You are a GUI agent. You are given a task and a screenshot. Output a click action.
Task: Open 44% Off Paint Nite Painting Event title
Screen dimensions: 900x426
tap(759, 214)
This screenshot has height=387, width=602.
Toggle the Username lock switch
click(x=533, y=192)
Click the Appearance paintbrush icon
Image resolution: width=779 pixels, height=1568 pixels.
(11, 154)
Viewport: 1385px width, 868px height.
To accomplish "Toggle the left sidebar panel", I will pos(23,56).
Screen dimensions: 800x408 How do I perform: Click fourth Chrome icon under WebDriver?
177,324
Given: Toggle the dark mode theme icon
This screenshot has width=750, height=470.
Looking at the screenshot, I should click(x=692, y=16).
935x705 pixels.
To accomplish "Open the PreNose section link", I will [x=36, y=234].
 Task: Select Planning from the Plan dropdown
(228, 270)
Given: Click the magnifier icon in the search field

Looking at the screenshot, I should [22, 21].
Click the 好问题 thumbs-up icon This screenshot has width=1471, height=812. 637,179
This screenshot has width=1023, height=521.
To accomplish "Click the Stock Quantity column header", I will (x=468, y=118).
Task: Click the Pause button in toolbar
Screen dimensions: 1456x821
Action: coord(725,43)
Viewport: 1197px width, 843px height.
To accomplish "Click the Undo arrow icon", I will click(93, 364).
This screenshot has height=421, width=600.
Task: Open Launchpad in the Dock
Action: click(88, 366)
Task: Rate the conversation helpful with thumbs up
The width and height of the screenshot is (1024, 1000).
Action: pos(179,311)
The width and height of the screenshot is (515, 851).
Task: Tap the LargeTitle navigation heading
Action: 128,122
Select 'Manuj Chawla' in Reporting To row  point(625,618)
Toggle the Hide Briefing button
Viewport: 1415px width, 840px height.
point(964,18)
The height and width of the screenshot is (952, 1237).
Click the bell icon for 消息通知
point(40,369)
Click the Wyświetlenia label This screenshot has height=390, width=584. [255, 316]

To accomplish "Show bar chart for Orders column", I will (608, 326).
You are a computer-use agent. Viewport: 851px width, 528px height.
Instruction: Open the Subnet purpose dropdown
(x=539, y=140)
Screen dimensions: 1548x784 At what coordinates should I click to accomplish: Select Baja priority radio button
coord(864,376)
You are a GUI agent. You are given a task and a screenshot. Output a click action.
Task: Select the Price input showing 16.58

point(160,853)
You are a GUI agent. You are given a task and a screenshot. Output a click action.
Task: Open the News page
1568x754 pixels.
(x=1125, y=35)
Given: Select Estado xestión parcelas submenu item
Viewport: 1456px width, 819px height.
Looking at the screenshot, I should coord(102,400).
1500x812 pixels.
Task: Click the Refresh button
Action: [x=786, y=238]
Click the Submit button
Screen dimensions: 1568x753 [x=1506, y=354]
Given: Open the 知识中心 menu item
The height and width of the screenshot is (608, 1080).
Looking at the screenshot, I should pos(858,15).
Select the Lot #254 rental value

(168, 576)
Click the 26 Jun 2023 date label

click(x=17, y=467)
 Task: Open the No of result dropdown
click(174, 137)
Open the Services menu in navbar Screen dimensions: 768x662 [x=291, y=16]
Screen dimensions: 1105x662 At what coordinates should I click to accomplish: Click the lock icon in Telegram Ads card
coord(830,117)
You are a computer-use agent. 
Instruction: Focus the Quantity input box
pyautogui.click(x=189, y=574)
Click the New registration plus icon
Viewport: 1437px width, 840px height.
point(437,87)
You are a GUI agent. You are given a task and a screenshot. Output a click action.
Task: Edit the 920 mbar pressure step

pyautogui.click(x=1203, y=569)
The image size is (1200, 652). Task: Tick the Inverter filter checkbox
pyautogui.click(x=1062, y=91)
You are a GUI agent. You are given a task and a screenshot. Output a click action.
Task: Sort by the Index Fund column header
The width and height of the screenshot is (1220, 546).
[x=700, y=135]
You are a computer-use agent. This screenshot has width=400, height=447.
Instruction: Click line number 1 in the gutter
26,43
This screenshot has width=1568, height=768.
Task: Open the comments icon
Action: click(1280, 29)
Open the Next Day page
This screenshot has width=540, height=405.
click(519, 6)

**YOUR INSTRUCTIONS:** Can you duplicate all of the data above, line for line, without changing anything?

**THE OUTPUT:**
You are a GUI agent. You are given a task and a screenshot. Output a click action.
Task: Open 44% Off Paint Nite Painting Event title
Screen dimensions: 900x426
tap(759, 214)
This screenshot has height=387, width=602.
Toggle the Username lock switch
click(x=533, y=192)
Click the Appearance paintbrush icon
Image resolution: width=779 pixels, height=1568 pixels.
(11, 154)
Viewport: 1385px width, 868px height.
To accomplish "Toggle the left sidebar panel", I will pos(23,56).
Screen dimensions: 800x408 How do I perform: Click fourth Chrome icon under WebDriver?
177,324
Given: Toggle the dark mode theme icon
This screenshot has width=750, height=470.
Looking at the screenshot, I should click(x=692, y=16).
935x705 pixels.
To accomplish "Open the PreNose section link", I will [x=36, y=234].
 Task: Select Planning from the Plan dropdown
(228, 270)
Given: Click the magnifier icon in the search field

Looking at the screenshot, I should [22, 21].
Click the 好问题 thumbs-up icon This screenshot has width=1471, height=812. 637,179
This screenshot has width=1023, height=521.
To accomplish "Click the Stock Quantity column header", I will (x=468, y=118).
Task: Click the Pause button in toolbar
Screen dimensions: 1456x821
Action: coord(725,43)
Viewport: 1197px width, 843px height.
To accomplish "Click the Undo arrow icon", I will click(93, 364).
This screenshot has height=421, width=600.
Task: Open Launchpad in the Dock
Action: click(88, 366)
Task: Rate the conversation helpful with thumbs up
The width and height of the screenshot is (1024, 1000).
Action: pos(179,311)
The width and height of the screenshot is (515, 851).
Task: Tap the LargeTitle navigation heading
Action: 128,122
Select 'Manuj Chawla' in Reporting To row  point(625,618)
Toggle the Hide Briefing button
Viewport: 1415px width, 840px height.
point(964,18)
The height and width of the screenshot is (952, 1237).
Click the bell icon for 消息通知
point(40,369)
Click the Wyświetlenia label This screenshot has height=390, width=584. [255, 316]

To accomplish "Show bar chart for Orders column", I will (608, 326).
You are a computer-use agent. Viewport: 851px width, 528px height.
Instruction: Open the Subnet purpose dropdown
(x=539, y=140)
Screen dimensions: 1548x784 At what coordinates should I click to accomplish: Select Baja priority radio button
coord(864,376)
You are a GUI agent. You are given a task and a screenshot. Output a click action.
Task: Select the Price input showing 16.58

point(160,853)
You are a GUI agent. You are given a task and a screenshot. Output a click action.
Task: Open the News page
1568x754 pixels.
(x=1125, y=35)
Given: Select Estado xestión parcelas submenu item
Viewport: 1456px width, 819px height.
Looking at the screenshot, I should coord(102,400).
1500x812 pixels.
Task: Click the Refresh button
Action: [x=786, y=238]
Click the Submit button
Screen dimensions: 1568x753 [x=1506, y=354]
Given: Open the 知识中心 menu item
The height and width of the screenshot is (608, 1080).
Looking at the screenshot, I should pos(858,15).
Select the Lot #254 rental value

(168, 576)
Click the 26 Jun 2023 date label

click(x=17, y=467)
 Task: Open the No of result dropdown
click(174, 137)
Open the Services menu in navbar Screen dimensions: 768x662 [x=291, y=16]
Screen dimensions: 1105x662 At what coordinates should I click to accomplish: Click the lock icon in Telegram Ads card
coord(830,117)
You are a computer-use agent. 
Instruction: Focus the Quantity input box
pyautogui.click(x=189, y=574)
Click the New registration plus icon
Viewport: 1437px width, 840px height.
point(437,87)
You are a GUI agent. You are given a task and a screenshot. Output a click action.
Task: Edit the 920 mbar pressure step

pyautogui.click(x=1203, y=569)
The image size is (1200, 652). Task: Tick the Inverter filter checkbox
pyautogui.click(x=1062, y=91)
You are a GUI agent. You are given a task and a screenshot. Output a click action.
Task: Sort by the Index Fund column header
The width and height of the screenshot is (1220, 546).
[x=700, y=135]
You are a computer-use agent. This screenshot has width=400, height=447.
Instruction: Click line number 1 in the gutter
26,43
This screenshot has width=1568, height=768.
Task: Open the comments icon
Action: click(1280, 29)
Open the Next Day page
This screenshot has width=540, height=405.
click(519, 6)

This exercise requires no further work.